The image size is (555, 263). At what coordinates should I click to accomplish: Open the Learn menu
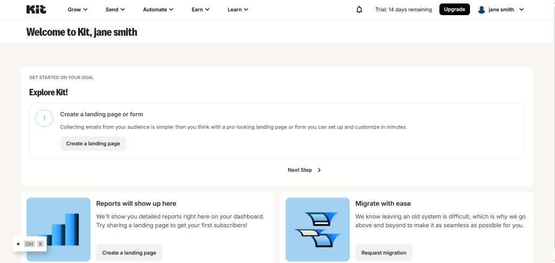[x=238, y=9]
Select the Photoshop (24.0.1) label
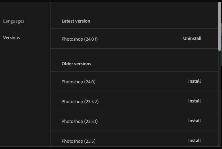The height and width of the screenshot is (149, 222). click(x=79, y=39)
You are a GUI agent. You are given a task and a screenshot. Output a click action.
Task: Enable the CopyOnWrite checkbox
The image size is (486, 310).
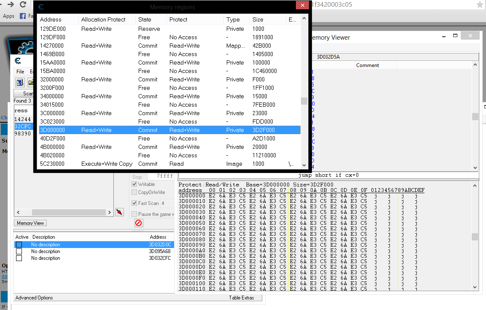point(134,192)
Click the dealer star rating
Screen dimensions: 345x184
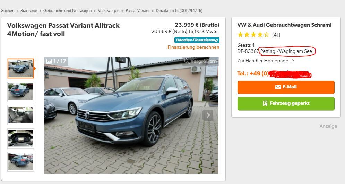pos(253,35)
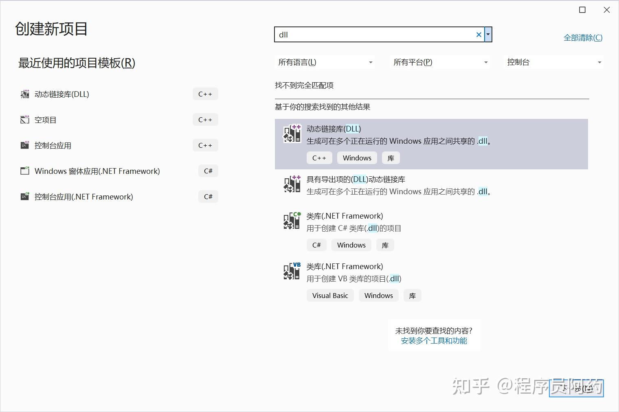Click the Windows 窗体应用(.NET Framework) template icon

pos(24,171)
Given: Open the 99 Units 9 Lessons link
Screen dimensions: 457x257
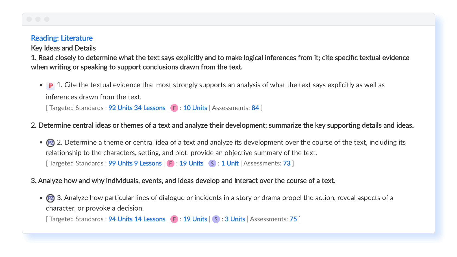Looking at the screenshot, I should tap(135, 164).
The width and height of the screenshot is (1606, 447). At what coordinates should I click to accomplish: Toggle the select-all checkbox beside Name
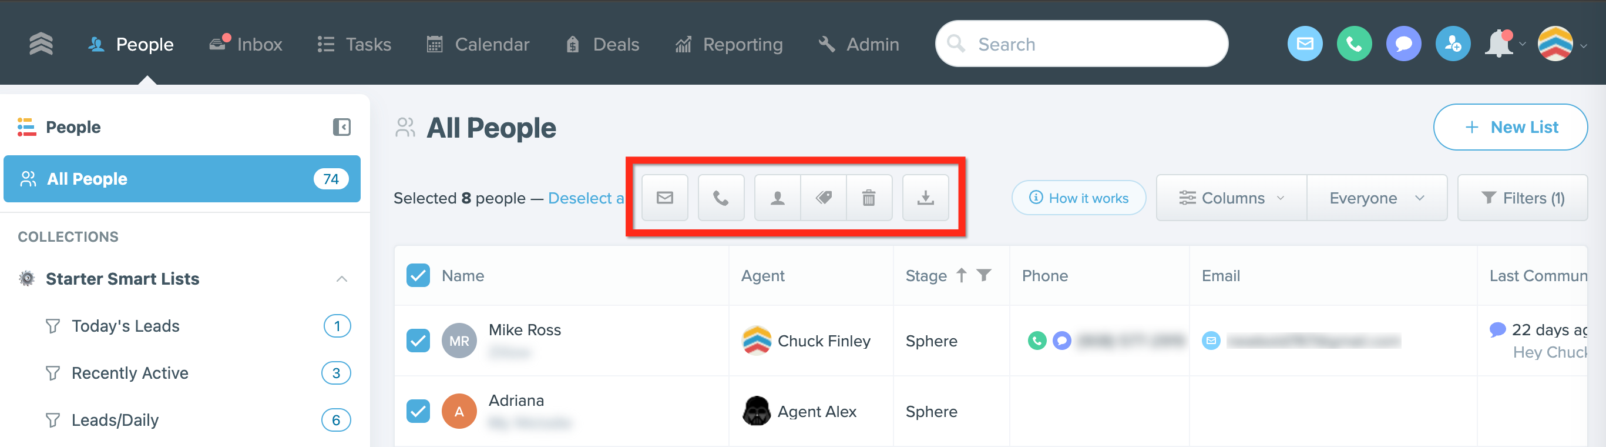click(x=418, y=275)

= = = = =

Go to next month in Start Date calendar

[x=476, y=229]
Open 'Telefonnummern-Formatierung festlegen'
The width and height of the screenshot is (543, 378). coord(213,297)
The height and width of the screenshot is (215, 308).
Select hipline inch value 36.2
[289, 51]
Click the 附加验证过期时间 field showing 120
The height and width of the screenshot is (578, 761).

= = = = =

TASK BRIEF:
Above are some lines. Repeat exactly, and only, those from the line that has "The height and width of the screenshot is (215, 308)." through the line that has "The height and width of the screenshot is (578, 761).".

PROBLEM SOLUTION:
The height and width of the screenshot is (215, 308).
Select hipline inch value 36.2
[289, 51]
Click the 附加验证过期时间 field showing 120
The height and width of the screenshot is (578, 761).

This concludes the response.